───── VORGEGEBENER TEXT

Ich habe bei NG herumgestöbert und habe in deren Shop ein Buch - Anleitung für Schwimmteiche - gefunden. Ist diese Lektüre empfehlenswert?
Gruss Tom


----------



## nico1985 (9. Apr. 2010)

*AW: Projekt Schwimmteich mit Filterteich*

Sieht gut aus die zeichnung! Als andere möglichkeit es da zu stellen könnte man es auch lego bauen!

gruß nico


----------



## renne40 (9. Apr. 2010)

*AW: Projekt Schwimmteich mit Filterteich*

Hallo
Habe selbs einen ST mit ca. 90.000 L Wasser und funktioniert fast wie du es willst: Schwimmbereich 5x8, Filterteich ca. 50 cm höher mit aufsteigender Kiesschicht und ausströmenden Draiagerohr, 1 Skimmerfilter von Savio mit 3-Wegeventil und bis heute glasklar!!
Sehe jeden Stein!!
MfG Rainer


----------



## dispostar (10. Apr. 2010)

*AW: Projekt Schwimmteich mit Filterteich*

Hallo Rainer,
Dein Schwimmteich sieht sehr sehr gut aus - hab mir grad deine Bilden angesehen. Ich wünsche mir dass ich das ebenfalls so toll hinbekomme. Deine Holzverkleidung gefällt mir auch gut. Wie hast du die denn gegen Auftreiben gesichert? Hast du im Filterteich einen Ablauf zum entfernen von eventuellem Schlamm oder verwendest du einen Grobfilter als Vorfilter? Welche Kiesarten hast du im Filterteich?

Gruss aus der Eifel
Tom


----------



## Roland67 (10. Apr. 2010)

*AW: Projekt Schwimmteich mit Filterteich*

Hallo Tom,

ich habe mir vor sechs Jahren einen ST mit ca. 90000 Litern Inhalt gebaut.

──────────
───── ERFASSTE DATEN

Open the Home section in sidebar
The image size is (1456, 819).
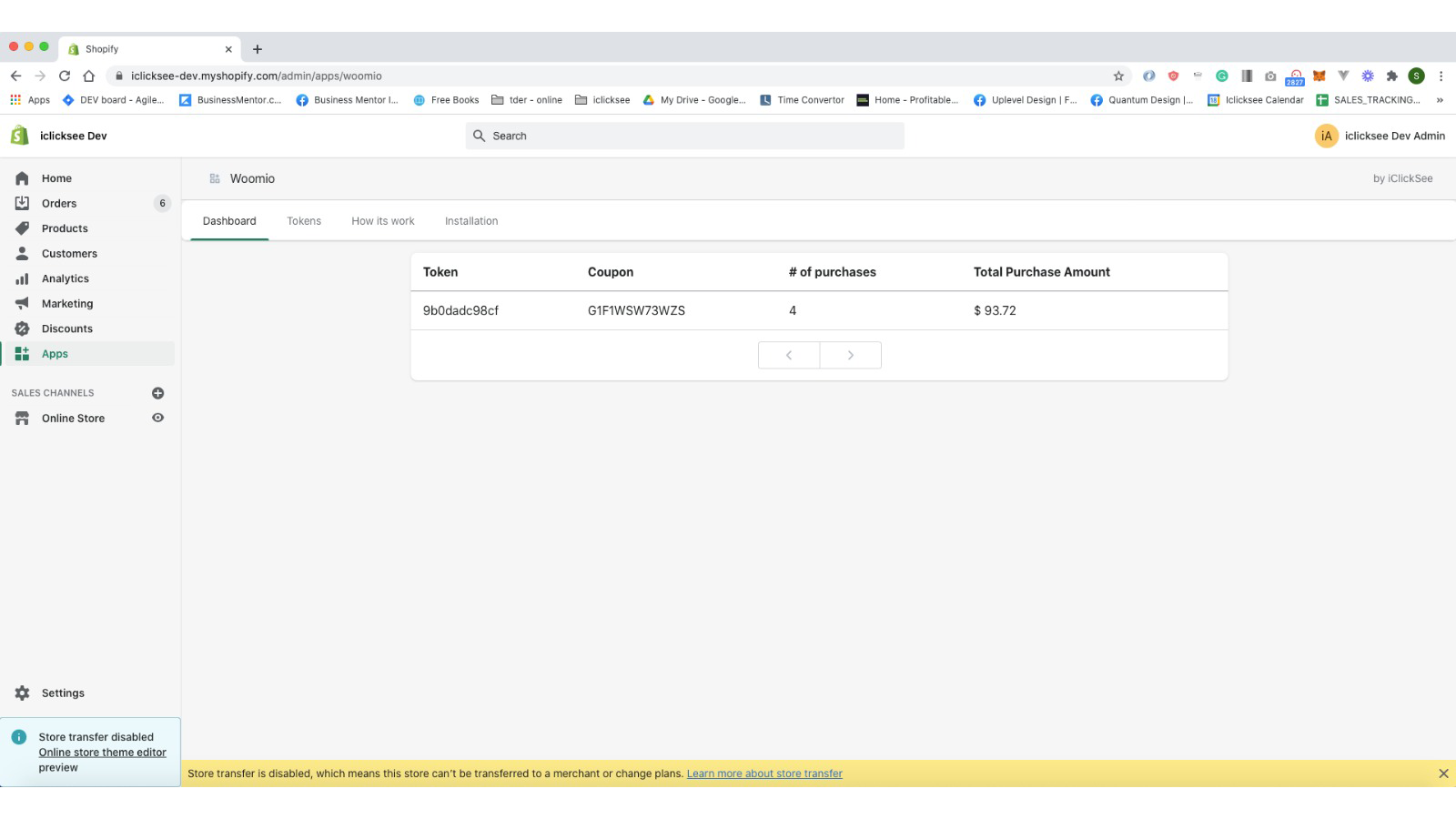point(56,178)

──────────

DIE AUFGABE: Gib aus dem Forumsthread zum Schwimmteich alles von „Sehe jeden Stein!!“ bis hinunter zu „du im Filterteich?“ wörtlich wieder.

ERGEBNIS:
Sehe jeden Stein!!
MfG Rainer


----------



## dispostar (10. Apr. 2010)

*AW: Projekt Schwimmteich mit Filterteich*

Hallo Rainer,
Dein Schwimmteich sieht sehr sehr gut aus - hab mir grad deine Bilden angesehen. Ich wünsche mir dass ich das ebenfalls so toll hinbekomme. Deine Holzverkleidung gefällt mir auch gut. Wie hast du die denn gegen Auftreiben gesichert? Hast du im Filterteich einen Ablauf zum entfernen von eventuellem Schlamm oder verwendest du einen Grobfilter als Vorfilter? Welche Kiesarten hast du im Filterteich?